Why Volatile is behaving weirdly

偶尔善良 提交于 2019-12-05 03:32:27

The volatile keyword is not a synchronization primitive. It merely prevents caching of the value on the thread, but it does not prevent two threads from modifying the same value and writing it back concurrently.

Let's say two threads come to the point when they need to increment the counter, which is now set to 5. Both threads see 5, make 6 out of it, and write it back into the counter. If the counter were not volatile, both threads could have assumed that they know the value is 6, and skip the next read. However, it's volatile, so they both would read 6 back, and continue incrementing. Since the threads are not going in lock-step, you may see a value different from 10000 in the output, but there's virtually no chance that you would see 20000.

count = count + 1 is not atomic. It has three steps:

  1. read the current value of the variable
  2. increment the value
  3. write the new value back to the variable

These three steps are getting interwoven, resulting in different execution paths, resulting in an incorrect value.

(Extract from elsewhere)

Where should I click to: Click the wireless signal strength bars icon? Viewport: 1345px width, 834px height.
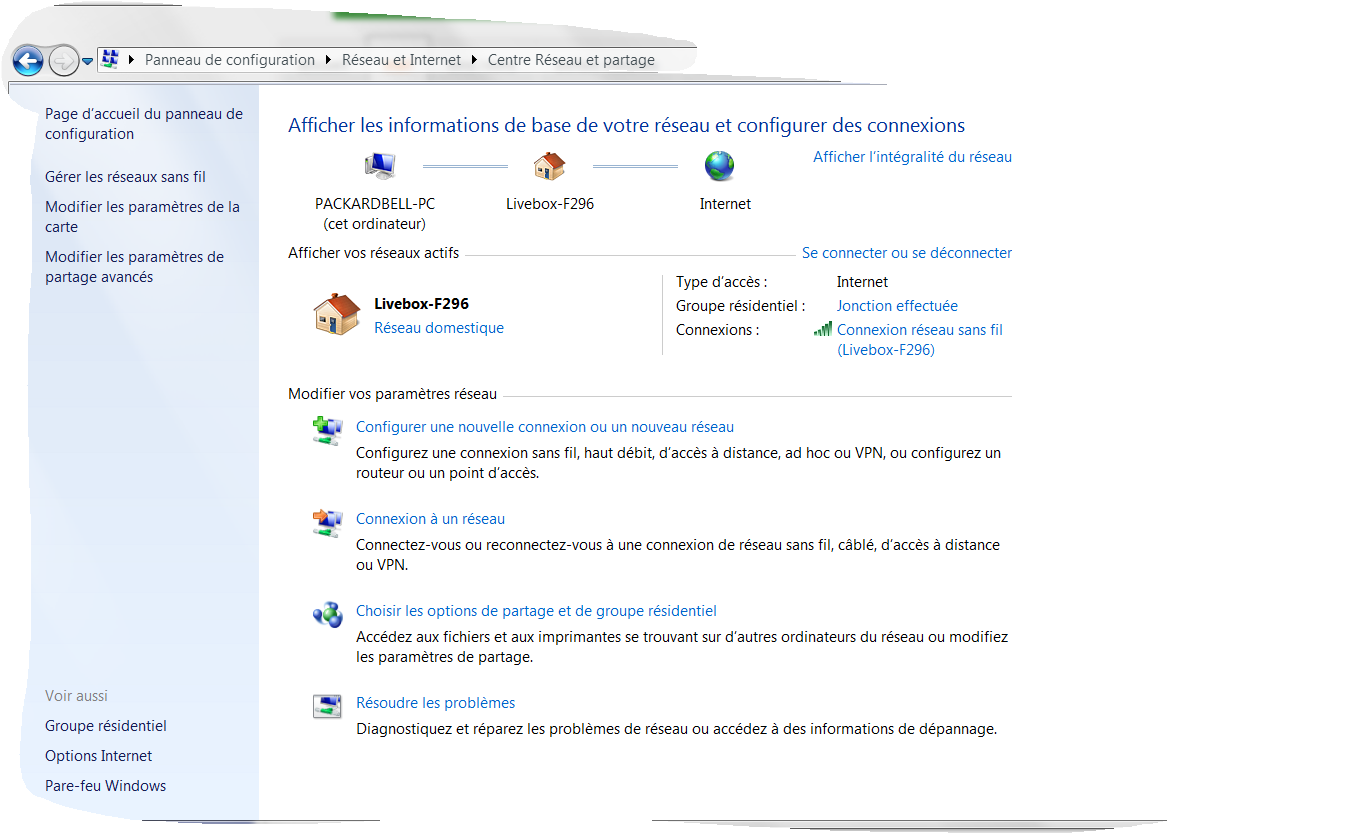coord(822,329)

Use AtomicInteger.incrementAndGet() instead if you want to avoid the synchronized keyword.

So although the volatile keyword acts pretty much as you described it, that only applies to each seperate operation, not to all three operations collectively.

The fact that a variable is volatile does not mean every operation it's involved in is atomic. For instance, this line in SynVsVol.Go:

count = count + 1;

will first have count read, then incremented, and the result will then be written back. If some other thread will execute it at the same time, the results depend on the interleaving of the commands.

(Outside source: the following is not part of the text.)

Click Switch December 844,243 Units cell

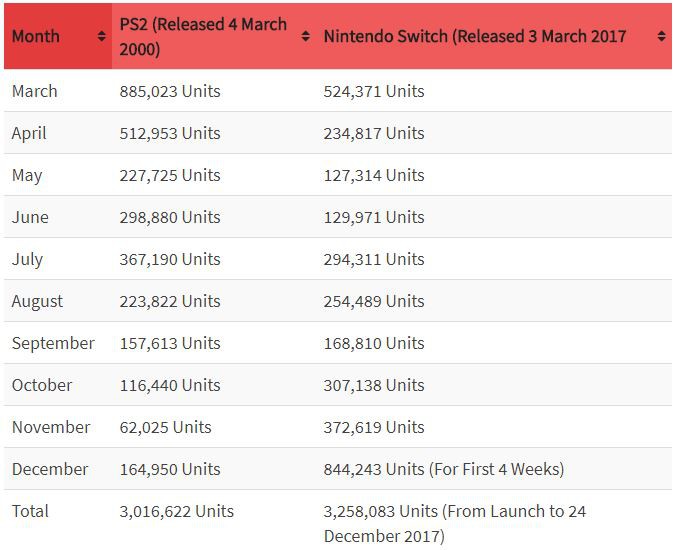[x=444, y=469]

Now, when you add the syncronized, SynVsVol.Go executes atomically. Namely, the increment is done as a whole by a single thread, and the other one can't modify count until it is done.

Lastly, caching of member variables that are only modified within a syncronized block is much easier. The compiler can read their value when the monitor is acquired, cache it in a register, have all changes done on that register, and eventually flush it back to the main memory when the monitor is released. This is also the case when you call wait in a synchronized block, and when some other thread notifys you: cached member variables will be synchronized, and your program will remain coherent. That's guaranteed even if the member variable is not declared as volatile:

Synchronization ensures that memory writes by a thread before or during a synchronized block are made visible in a predictable manner to other threads which synchronize on the same monitor.

Your code is broken because it treats the read-and-increment operation on a volatile as atomic, which it is not. The code doesn't contain a data race, but it does contain a race condition on the int.